◆ **WHAT YOU HAVE TO DO**
Copy out all of the entries below, substituting "screen capture" for every occurrence of "screenshot". Leave everything else unchanged.

Stored items from a collection
+++++

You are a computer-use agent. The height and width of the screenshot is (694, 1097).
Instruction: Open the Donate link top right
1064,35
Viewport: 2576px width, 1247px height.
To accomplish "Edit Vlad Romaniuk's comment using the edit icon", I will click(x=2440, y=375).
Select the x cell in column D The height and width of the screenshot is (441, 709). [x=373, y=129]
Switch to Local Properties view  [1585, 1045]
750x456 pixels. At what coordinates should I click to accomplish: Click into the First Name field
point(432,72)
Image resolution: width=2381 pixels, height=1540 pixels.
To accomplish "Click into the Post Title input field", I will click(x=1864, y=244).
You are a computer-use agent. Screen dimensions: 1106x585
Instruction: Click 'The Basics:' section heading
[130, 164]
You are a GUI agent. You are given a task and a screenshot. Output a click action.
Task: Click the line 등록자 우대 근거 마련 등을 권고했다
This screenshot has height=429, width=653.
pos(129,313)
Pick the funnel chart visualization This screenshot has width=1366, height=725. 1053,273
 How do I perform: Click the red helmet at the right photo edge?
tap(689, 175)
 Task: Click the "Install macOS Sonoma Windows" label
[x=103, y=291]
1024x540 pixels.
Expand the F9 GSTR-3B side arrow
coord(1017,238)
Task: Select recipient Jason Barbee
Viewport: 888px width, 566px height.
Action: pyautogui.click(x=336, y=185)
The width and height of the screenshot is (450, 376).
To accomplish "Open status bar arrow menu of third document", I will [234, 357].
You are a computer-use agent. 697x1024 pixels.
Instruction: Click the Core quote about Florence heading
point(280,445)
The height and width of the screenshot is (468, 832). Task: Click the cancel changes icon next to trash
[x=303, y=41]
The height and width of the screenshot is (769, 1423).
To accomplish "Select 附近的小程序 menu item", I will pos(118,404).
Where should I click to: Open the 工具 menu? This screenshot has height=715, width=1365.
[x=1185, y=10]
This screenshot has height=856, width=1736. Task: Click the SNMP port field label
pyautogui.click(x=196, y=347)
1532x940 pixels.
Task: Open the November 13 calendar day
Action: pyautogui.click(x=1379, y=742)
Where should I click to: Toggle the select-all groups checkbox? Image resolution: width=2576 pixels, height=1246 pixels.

+++++

◆ **ANSWER IN FULL**
You are a computer-use agent. The height and width of the screen capture is (694, 1097).
Instruction: Open the Donate link top right
1064,35
Viewport: 2576px width, 1247px height.
To accomplish "Edit Vlad Romaniuk's comment using the edit icon", I will click(x=2440, y=375).
Select the x cell in column D The height and width of the screen capture is (441, 709). [x=373, y=129]
Switch to Local Properties view  [1585, 1045]
750x456 pixels. At what coordinates should I click to accomplish: Click into the First Name field
point(432,72)
Image resolution: width=2381 pixels, height=1540 pixels.
To accomplish "Click into the Post Title input field", I will click(x=1864, y=244).
You are a computer-use agent. Screen dimensions: 1106x585
Instruction: Click 'The Basics:' section heading
[130, 164]
You are a GUI agent. You are given a task and a screen capture. Output a click action.
Task: Click the line 등록자 우대 근거 마련 등을 권고했다
This screen capture has height=429, width=653.
pos(129,313)
Pick the funnel chart visualization This screen capture has width=1366, height=725. 1053,273
 How do I perform: Click the red helmet at the right photo edge?
tap(689, 175)
 Task: Click the "Install macOS Sonoma Windows" label
[x=103, y=291]
1024x540 pixels.
Expand the F9 GSTR-3B side arrow
coord(1017,238)
Task: Select recipient Jason Barbee
Viewport: 888px width, 566px height.
Action: pyautogui.click(x=336, y=185)
The width and height of the screen capture is (450, 376).
To accomplish "Open status bar arrow menu of third document", I will [234, 357].
You are a computer-use agent. 697x1024 pixels.
Instruction: Click the Core quote about Florence heading
point(280,445)
The height and width of the screen capture is (468, 832). Task: Click the cancel changes icon next to trash
[x=303, y=41]
The height and width of the screen capture is (769, 1423).
To accomplish "Select 附近的小程序 menu item", I will pos(118,404).
Where should I click to: Open the 工具 menu? This screen capture has height=715, width=1365.
[x=1185, y=10]
This screen capture has height=856, width=1736. Task: Click the SNMP port field label
pyautogui.click(x=196, y=347)
1532x940 pixels.
Task: Open the November 13 calendar day
Action: pyautogui.click(x=1379, y=742)
Where should I click to: Toggle the select-all groups checkbox? Image resolution: width=2576 pixels, height=1246 pixels.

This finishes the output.